READING TEXT:

====

I have here in my lap "The Pius X Hymnal" from 1953. It bears both a NIHIL OBSTAT and an IMPRIMATUR. Containing Latin and English, there are chants and hymns.
"Tollite Jugum Meum" Mode VI.
"Oremus Pro Pontifice" -for the Pope, the book falls open here - must've been a goodie.
"Vere Languores Nostros" Text from Isaias, tune by Antonio Lotti
"Within Thy Sacred Heart" Corner, 1631
"Dear Heart of Jesus" John Sigenberger +1924
"I Hail Thee Kingly Heart Most HIgh" ascribed to Bl Herman Joseph; Leipsig, 1537
"Dear Angel, Ever at My Side" Fr Faber +1863; Strassburg, 1573
Hymns in English to honor St Pius X, St Joseph, St Patrick, A Virgin Martyr, Apostles, Martyrs, St Anthony, St Francis of Assisi, St Madeleine Sophie, St Maria Goretti, The Holy Innocents, etc
Tons for Mary, a whole chapter, chants, polyphony, and english hymns.
And countless ones for Jesus/God/Holy Spirit/Trinity
Holy God We Praise Thy Name
Jesus My Lord My God My All
Countless chants, in various modes, Ambrosian and otherwise.
"O Bone Jesu" Palestrina [you may actually have heard this one? very beautiful, hard to do]
Mass parts
Its a book of almost 500 pages.

====

PARTS OF THE EXERCISE:
A: Reproduce the portion of the hymnal description that begins at the words "I have here" and stops after the words "chants and hymns.".
B: Using the hymnal description, state whether each statement agrees with it, answering yes or no and quoting the words that decide it. (i) The hymnal contains both Latin and English. (ii) The book runs to more than 500 pages. (iii) The tune of "Vere Languores Nostros" is by Palestrina.

STUDY MATERIAL:
====

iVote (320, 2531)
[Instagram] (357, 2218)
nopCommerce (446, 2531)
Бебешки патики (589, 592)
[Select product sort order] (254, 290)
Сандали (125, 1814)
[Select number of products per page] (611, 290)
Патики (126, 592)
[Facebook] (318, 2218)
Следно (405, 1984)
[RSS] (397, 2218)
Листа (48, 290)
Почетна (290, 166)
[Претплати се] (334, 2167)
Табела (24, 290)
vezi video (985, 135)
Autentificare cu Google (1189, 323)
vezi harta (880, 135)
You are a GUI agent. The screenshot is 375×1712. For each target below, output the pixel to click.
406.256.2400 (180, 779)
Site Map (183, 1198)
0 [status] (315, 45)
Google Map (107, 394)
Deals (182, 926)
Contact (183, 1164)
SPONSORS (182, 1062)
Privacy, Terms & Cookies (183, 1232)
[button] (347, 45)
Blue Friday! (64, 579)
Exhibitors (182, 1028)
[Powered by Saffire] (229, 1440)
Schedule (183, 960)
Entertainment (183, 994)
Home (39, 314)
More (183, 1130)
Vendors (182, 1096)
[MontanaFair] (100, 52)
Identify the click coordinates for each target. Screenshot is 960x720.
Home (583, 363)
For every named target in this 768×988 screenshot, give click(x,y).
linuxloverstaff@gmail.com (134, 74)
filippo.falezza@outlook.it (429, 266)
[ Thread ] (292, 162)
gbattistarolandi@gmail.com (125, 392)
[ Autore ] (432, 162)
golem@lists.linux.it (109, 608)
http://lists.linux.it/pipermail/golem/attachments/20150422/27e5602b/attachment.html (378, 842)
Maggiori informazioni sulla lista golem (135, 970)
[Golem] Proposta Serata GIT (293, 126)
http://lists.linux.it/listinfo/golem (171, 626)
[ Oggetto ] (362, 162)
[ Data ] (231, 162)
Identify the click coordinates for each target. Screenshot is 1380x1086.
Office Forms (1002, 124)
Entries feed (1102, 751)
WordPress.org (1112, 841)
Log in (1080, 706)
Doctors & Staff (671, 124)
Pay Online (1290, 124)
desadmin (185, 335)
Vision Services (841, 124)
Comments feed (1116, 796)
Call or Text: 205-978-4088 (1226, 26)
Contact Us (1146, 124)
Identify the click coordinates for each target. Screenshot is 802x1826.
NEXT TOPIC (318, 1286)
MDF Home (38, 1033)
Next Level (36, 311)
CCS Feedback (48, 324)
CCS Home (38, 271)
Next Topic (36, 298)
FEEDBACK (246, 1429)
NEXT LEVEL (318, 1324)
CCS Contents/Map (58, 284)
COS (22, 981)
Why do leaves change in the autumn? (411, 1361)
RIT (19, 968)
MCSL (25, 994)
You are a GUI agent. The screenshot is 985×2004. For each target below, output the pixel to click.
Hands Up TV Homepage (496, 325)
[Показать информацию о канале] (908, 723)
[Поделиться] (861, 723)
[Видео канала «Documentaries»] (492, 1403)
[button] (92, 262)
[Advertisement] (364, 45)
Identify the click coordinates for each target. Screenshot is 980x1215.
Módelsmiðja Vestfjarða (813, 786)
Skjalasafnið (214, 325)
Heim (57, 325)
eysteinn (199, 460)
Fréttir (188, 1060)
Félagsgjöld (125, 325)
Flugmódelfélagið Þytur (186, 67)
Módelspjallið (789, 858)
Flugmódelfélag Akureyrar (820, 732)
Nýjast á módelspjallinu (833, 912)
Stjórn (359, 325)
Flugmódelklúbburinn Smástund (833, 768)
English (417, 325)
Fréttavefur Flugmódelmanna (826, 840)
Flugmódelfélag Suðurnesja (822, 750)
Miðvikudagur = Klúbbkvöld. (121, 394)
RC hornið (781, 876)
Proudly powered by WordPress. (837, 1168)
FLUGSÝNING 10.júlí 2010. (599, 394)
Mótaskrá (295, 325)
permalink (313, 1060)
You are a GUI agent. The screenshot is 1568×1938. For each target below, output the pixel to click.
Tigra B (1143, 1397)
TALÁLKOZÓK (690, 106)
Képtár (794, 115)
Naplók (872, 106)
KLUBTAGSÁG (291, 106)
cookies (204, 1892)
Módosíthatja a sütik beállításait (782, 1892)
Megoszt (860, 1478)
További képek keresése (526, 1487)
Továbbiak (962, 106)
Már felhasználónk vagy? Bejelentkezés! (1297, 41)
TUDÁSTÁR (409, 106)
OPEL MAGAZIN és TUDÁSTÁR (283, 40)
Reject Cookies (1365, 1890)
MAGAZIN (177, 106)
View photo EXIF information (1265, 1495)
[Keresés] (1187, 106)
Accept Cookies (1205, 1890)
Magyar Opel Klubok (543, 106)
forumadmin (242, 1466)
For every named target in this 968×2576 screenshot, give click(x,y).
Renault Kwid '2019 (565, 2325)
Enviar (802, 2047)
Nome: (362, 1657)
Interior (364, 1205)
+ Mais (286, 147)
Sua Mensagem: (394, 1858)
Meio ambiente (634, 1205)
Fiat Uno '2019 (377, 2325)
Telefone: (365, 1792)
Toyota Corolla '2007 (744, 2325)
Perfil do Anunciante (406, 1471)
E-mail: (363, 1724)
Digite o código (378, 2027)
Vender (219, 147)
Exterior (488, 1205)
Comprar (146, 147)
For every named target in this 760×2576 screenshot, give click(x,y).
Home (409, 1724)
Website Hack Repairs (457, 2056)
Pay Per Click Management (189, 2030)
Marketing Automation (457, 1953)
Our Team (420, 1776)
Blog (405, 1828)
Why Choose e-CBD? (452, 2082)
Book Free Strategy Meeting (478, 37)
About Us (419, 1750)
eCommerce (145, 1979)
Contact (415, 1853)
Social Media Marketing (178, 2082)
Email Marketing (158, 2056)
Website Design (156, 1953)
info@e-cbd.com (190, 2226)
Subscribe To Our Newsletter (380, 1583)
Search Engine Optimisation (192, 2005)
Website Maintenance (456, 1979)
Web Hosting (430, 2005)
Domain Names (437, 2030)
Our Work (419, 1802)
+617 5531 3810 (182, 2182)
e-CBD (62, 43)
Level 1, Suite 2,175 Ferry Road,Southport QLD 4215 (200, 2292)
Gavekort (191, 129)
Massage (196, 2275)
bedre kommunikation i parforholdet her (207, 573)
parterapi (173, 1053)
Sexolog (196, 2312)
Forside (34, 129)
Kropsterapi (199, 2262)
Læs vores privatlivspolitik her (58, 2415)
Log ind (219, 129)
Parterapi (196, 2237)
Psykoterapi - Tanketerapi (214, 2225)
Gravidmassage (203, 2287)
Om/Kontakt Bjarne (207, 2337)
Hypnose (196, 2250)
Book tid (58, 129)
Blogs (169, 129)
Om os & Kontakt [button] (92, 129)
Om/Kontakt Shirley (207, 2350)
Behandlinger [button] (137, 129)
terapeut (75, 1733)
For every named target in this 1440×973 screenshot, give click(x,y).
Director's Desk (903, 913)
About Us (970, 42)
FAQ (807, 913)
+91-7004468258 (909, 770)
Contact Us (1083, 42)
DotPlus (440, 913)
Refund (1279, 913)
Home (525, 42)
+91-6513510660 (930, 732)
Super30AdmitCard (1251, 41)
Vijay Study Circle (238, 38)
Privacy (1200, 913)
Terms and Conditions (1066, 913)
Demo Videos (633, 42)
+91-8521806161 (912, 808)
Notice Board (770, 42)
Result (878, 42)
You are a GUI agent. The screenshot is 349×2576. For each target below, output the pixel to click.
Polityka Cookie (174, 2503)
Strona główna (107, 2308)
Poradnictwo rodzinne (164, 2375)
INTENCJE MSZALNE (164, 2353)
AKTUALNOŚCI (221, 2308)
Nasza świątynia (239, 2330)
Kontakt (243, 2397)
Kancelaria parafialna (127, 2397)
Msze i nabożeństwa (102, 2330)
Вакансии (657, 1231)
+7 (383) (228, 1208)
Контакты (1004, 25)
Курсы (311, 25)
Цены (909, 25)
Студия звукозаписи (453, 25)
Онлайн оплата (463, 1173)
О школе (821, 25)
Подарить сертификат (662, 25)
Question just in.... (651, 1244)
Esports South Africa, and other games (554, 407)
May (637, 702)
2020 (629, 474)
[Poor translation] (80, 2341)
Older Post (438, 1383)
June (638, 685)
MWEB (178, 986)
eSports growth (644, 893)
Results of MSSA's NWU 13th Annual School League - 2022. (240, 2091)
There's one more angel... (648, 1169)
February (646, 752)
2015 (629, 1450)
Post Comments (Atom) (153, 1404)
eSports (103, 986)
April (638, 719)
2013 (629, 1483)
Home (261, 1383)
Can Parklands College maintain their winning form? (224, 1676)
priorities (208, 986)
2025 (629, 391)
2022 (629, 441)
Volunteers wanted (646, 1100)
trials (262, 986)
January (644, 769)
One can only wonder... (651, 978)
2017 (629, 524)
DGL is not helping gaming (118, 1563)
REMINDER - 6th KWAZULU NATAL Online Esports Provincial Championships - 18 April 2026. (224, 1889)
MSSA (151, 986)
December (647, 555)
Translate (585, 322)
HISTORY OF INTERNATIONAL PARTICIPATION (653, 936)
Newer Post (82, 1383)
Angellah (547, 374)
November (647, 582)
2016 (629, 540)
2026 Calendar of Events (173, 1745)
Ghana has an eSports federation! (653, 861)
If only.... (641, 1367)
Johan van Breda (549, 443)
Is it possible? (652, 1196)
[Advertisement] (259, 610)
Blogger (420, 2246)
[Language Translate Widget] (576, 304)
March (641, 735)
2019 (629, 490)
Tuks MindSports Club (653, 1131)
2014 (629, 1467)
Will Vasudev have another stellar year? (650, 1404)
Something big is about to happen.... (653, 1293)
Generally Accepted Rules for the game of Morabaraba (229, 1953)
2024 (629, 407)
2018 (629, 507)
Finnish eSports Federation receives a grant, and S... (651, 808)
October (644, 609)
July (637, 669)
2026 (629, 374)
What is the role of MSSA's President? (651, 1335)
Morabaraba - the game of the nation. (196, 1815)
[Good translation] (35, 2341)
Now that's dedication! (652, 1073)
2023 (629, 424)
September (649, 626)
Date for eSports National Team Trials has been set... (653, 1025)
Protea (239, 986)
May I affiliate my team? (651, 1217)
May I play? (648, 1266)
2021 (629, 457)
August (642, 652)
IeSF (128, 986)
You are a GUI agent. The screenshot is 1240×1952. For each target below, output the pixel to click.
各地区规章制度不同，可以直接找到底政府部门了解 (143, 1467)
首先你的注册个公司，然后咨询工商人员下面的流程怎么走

====

ANSWERS TO EACH TASK:
A:
I have here in my lap "The Pius X Hymnal" from 1953. It bears both a NIHIL OBSTAT and an IMPRIMATUR. Containing Latin and English, there are chants and hymns.

B:
(i) Yes: "Containing Latin and English, there are chants and hymns."
(ii) No: "Its a book of almost 500 pages."
(iii) No: "Text from Isaias, tune by Antonio Lotti"